Brasil tem novos santos: Papa canoniza mártires, vítimas dos holandeses no RGN

O Papa Francisco oficia no domingo (15) a canonização dos 30 "mártires do Rio Grande do Norte", cristãos vítimas de morticínios no âmbito das invasões holandesas no Brasil. O historiador José Evangelista falou à Sputnik Brasil sobre este período esquecido pela história brasileira.

Em julho e outubro de 1645, os brasileiros foram vítimas de massacres atribuídos a holandeses que ocuparam a região. O primeiro massacre aconteceu dentro da Capela de Nossa Senhora das Candeias, no Engenho de Cunhaú, em Canguaretama. O segundo teve lugar numa outra igreja, desta vez, em Uruaçu, na localidade de São Gonçalo do Amarante.

Para o historiador José Evangelista, do Departamento de História da Universidade Federal do Rio Grande do Norte, os fatos relativos a estes massacres ainda são muito obscuros, passados 372 anos.

Em entrevista exclusiva à Sputnik Brasil, o professor José Evangelista declarou que “o que se sabe é que o Nordeste brasileiro daquela época era ocupado pelos holandeses e havia por parte dos luso-brasileiros uma reação contra a presença dos holandeses que já estavam estabelecidos no Nordeste desde 1633".

"Deu-se então uma reação contra os holandeses em Pernambuco e algumas capitanias em que havia presença de holandeses.

O historiador descreveu os detalhes dos massacres perpetrados pelos holandeses, comentando as narrativas que se saíram como predominantes.

"Aqui no Rio Grande do Norte, o representante do governo holandês, aliado a um grupo de indígenas, reagiu previamente a uma possível insurgência e, de forma preventiva, invadindo em julho de 1645 uma igreja [Capela de Nossa Senhora das Candeias] e lá assassinaram diversos indivíduos, inclusive um padre. Posteriormente, em outubro de 1645, os holandeses invadiram um outro Engenho [Uruaçu em São Gonçalo do Amarante] e provocaram novo morticínio”, explica.

Para o Professor José Evangelista, predominou a versão difundida pela Igreja Católica.

“As motivações destes massacres ainda não muito conhecidas mas a Igreja Católica construiu uma narrativa de que a questão religião era a principal para a ocorrência deste massacre. Segundo a Igreja, estas pessoas morreram defendendo o catolicismo”, diz José Evangelista.

As motivações destes massacres ainda não muito conhecidas mas a Igreja Católica construiu uma narrativa de que a questão religião era a principal para a ocorrência deste massacre. Segundo a Igreja, estas pessoas morreram defendendo o catolicismo”, diz José Evangelista.

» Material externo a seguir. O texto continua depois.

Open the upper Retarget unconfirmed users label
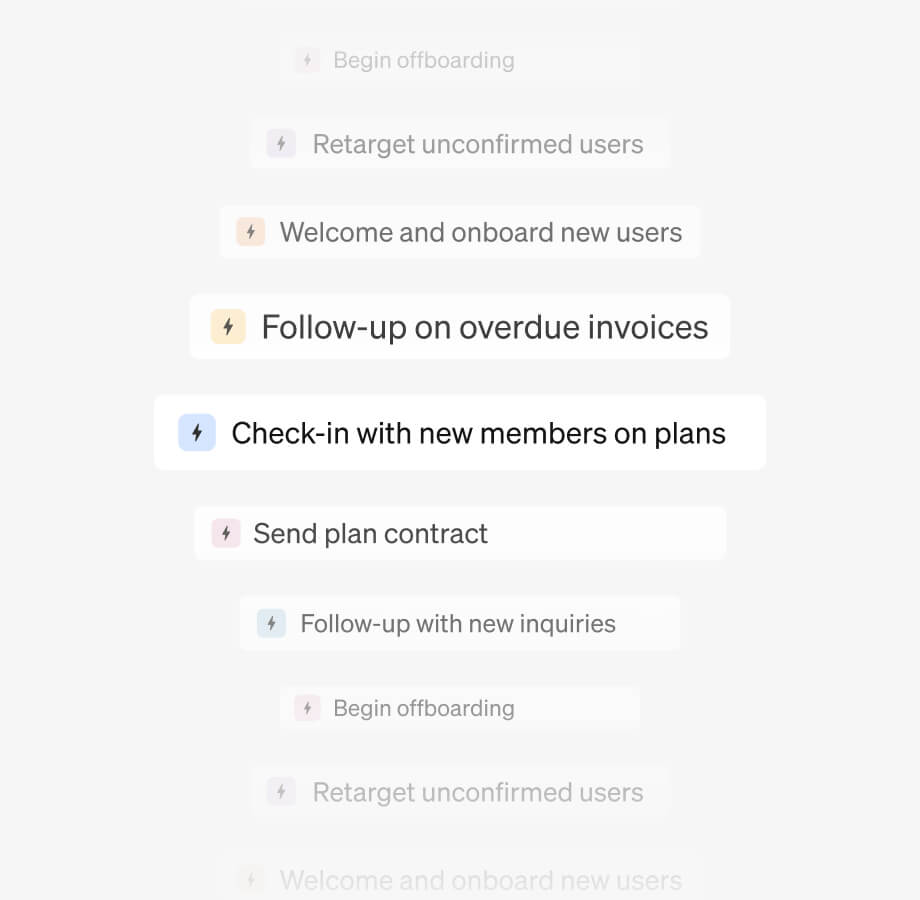 click(477, 144)
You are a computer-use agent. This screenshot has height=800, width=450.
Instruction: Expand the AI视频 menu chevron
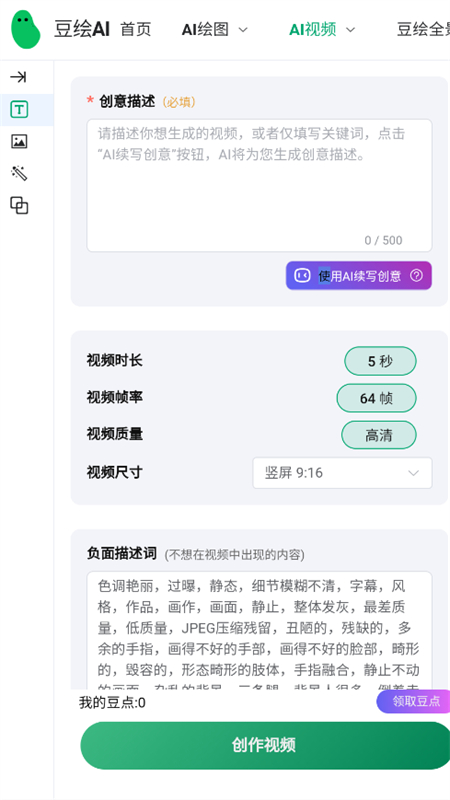350,30
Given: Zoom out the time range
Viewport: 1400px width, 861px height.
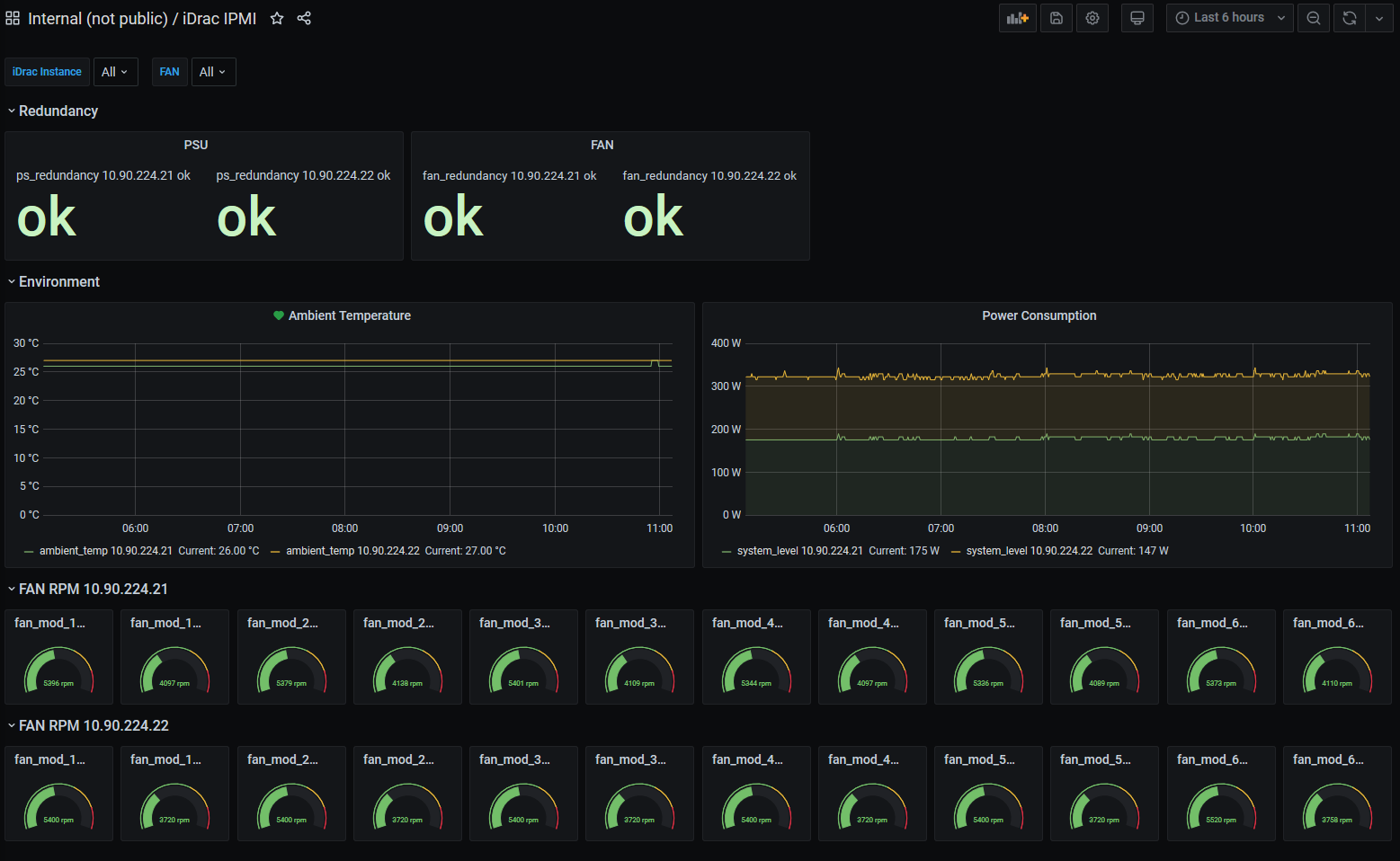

Ao contextualizar o período histórico, o especialista afirmou que “os holandeses, ao chegar ao Nordeste brasileiro, procuraram fazer uma aliança com os portugueses já que, na Europa, estavam rompidos com os espanhóis". Segundo ele, os holandeses estavam interessados na produção de açúcar e não tinham o domínio para explorar o açúcar.

"Quem tinha este domínio eram os portugueses e então os holandeses chegaram com a promessa de revitalizar os engenhos cujos donos estavam muito endividados. O conflito dos holandeses na época não era com os portugueses mas sim com os espanhóis. Tanto que, depois destes incidentes, o governo holandês enviou outro representante ao Brasil com a recomendação expressa de não se envolver em novos massacres e tentar, ao máximo, conquistar a confiança dos brasileiros", conta o historiador.

Os 30 mártires brasileiros que serão canonizados domingo foram beatificados pelo (falecido) Papa João Paulo Segundo em 5 de março de 2000. Dezessete anos depois, em 23 de março de 2017, o Papa Francisco autorizou sua canonização. E, neste 15 de outubro, os 30 brasileiros do Rio Grande do Norte serão definitivamente elevados à condição de santos pelo mesmo Papa Francisco.